## Document extract
○ ○ ○
According to the ICA, her “inability to leave was not the result of being
detained by Officer Nacino or any other law enforcement authority.” The ICA explained
that even though Officer Nacino returned to Hewitt’s bedside with the knowledge
that her car was in the bushes, there was no probable cause to arrest because there
was nothing suggesting that she had been driving. The deployed airbags could
have injured her as a passenger. That made this closer to a temporary detention
for brief questioning and, according to the ICA, the three-hour questioning did
not arise to “sustained and coercive” questioning.
ICA Vacates and Remands to Determine
Voluntariness.
At trial, Hewitt objected to the admission of her statement pursuant to HRS § 621-16:
No confession shall be
received in evidence unless it is first made to appear to the judge before whom
the case is being tried that the confession was in fact voluntarily made.
The ICA held that the trial court erred in
stopping trial and conducting a voluntariness hearing. After all, there was
some evidence that Hewitt sustained head trauma, was disoriented, and incoherent.
The Warrantless Blood Draw Needed a Warrant. “The right of the people
to be secure in their persons, houses, papers and effects against unreasonable searches,
seizures and invasions of privacy shall not be violated[.]” Haw. Const. Art. I,
Sec. 7. Removing a person’s blood is a search for constitutional purposes and a
warrant is generally required unless an exception to the warrant requirement is
established. See Schmerber v. California, 384 U.S. 757 (1966). Moreover,
HRS § 291E-21(a) allows the police to extract blood “from the operator of any
vehicle involved in a collision resulting in injury to . . . any person, as
evidence that the operator was under the influence of an intoxicant.” The
warrantless removal of blood “does not offend the Hawai'i Constitution so long
as (1) the police have probable cause to believe that the person has committed
a DUI offense and (2) exigent circumstances are present, and (3) the sample is
obtained in a reasonable manner.” State v. Won, 137 Hawai'i 330, 344 n.
26, 372 P.3d 1065, 1079 n. 26 (2015).
The Evolution of Exigency in Drunk Driving Cases. The ICA observed that the exigency
surrounding these kinds of cases has undergone a change recently. In State
v. Entrekin, 98 Hawai'i 221, 232-233, 47 P.3d 336, 347-348 (2002), the Hawai'i
Supreme Court held that the dissipation of alcohol within a person’s bloodstream
constitute valid exigent circumstances excusing the police from obtaining a
search warrant. Of course, the HSC at the time was relying on Schmerber v.
California, supra. Decades later, however, the SCOTUS held that “the
natural dissipation of alcohol in the bloodstream does not constitute an
exigency in every case sufficient to justify conducting a blood test without a
warrant.” Missouri v. McNeely, 569 U.S. 141, 165 (2013). The prosecution
must “develop the record to demonstrate that the police officers were justified
to act without a warrant[.]” State v. Niceloti-Velazquez, 139 Hawai'i 203,
205, 836 P.3d 487, 489 (App. 2016).
Here, the ICA held that the prosecution failed to
meet its burden. Although Hewitt was slurring, Officer Nacino could not rule
out that it might have been caused by head trauma. There was no evidence of an
odor of alcoholic beverages on her breath or body or any evidence of alcohol
consumption in the vehicles. Moreover, there was no effort to apply for a
warrant. Based on this, the prosecution could not establish exigency to justify
the warrantless blood draw. The ICA vacated the judgment.
○ ○ ○
## Data excerpt
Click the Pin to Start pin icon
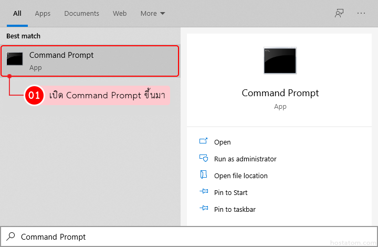 point(204,192)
○ ○ ○
## Description of the task
Copy out the passage from the case summary between "According to the ICA, her" and "Voluntariness.", inclusive.

## Answer below
According to the ICA, her “inability to leave was not the result of being
detained by Officer Nacino or any other law enforcement authority.” The ICA explained
that even though Officer Nacino returned to Hewitt’s bedside with the knowledge
that her car was in the bushes, there was no probable cause to arrest because there
was nothing suggesting that she had been driving. The deployed airbags could
have injured her as a passenger. That made this closer to a temporary detention
for brief questioning and, according to the ICA, the three-hour questioning did
not arise to “sustained and coercive” questioning.
ICA Vacates and Remands to Determine
Voluntariness.